WHAT IS REQUIRED: Retype, without changes, the stretch of the R functions Q&A below from "What do cumulative" through "cummin() tracks lowest.".

PASSAGE TO READ:
****************************************
What is the mean function in R?

The mean() function calculates the average by adding all values and dividing by count. It's like sharing candies equally among friends.

What's the difference between variance and standard deviation in R?

Variance (var) measures spread squared. Standard deviation (sd) is its square root, giving spread in the same units as your data.

What do cumulative functions do in R?

Cumulative functions keep running totals. cumsum() tracks running sums, cummax() tracks highest values so far, cummin() tracks lowest.
****************************************
SOURCE EXCERPT:
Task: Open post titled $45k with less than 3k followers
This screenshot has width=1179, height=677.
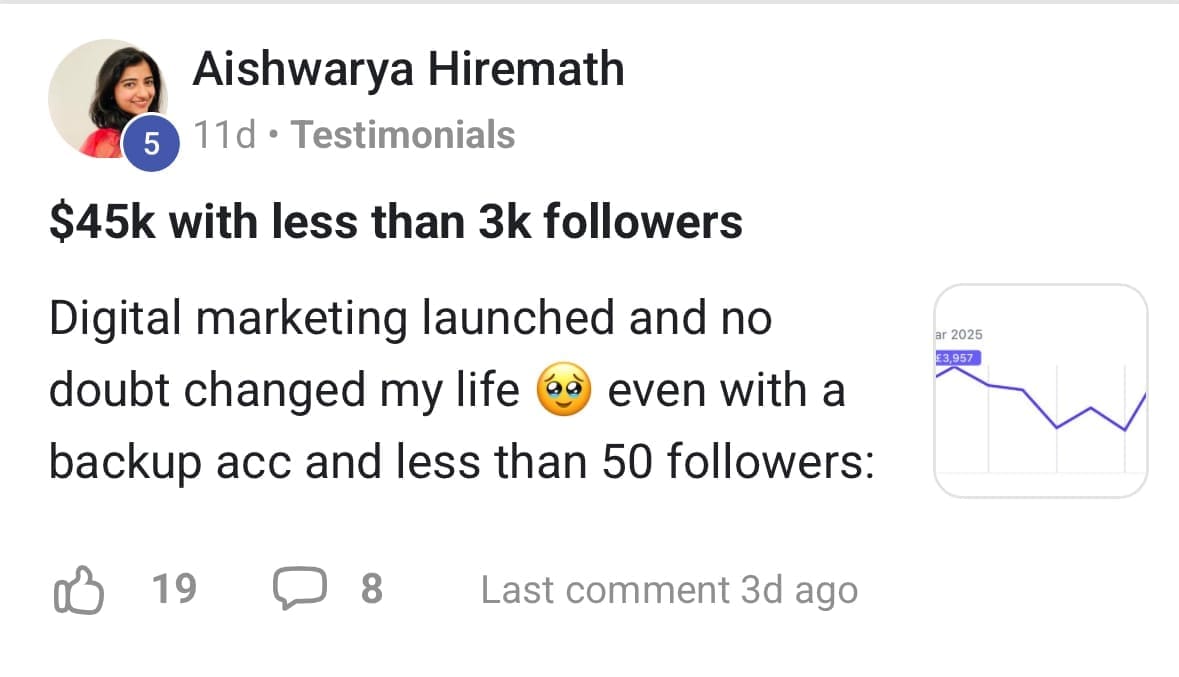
****************************************
WORKED SOLUTION:
What do cumulative functions do in R?

Cumulative functions keep running totals. cumsum() tracks running sums, cummax() tracks highest values so far, cummin() tracks lowest.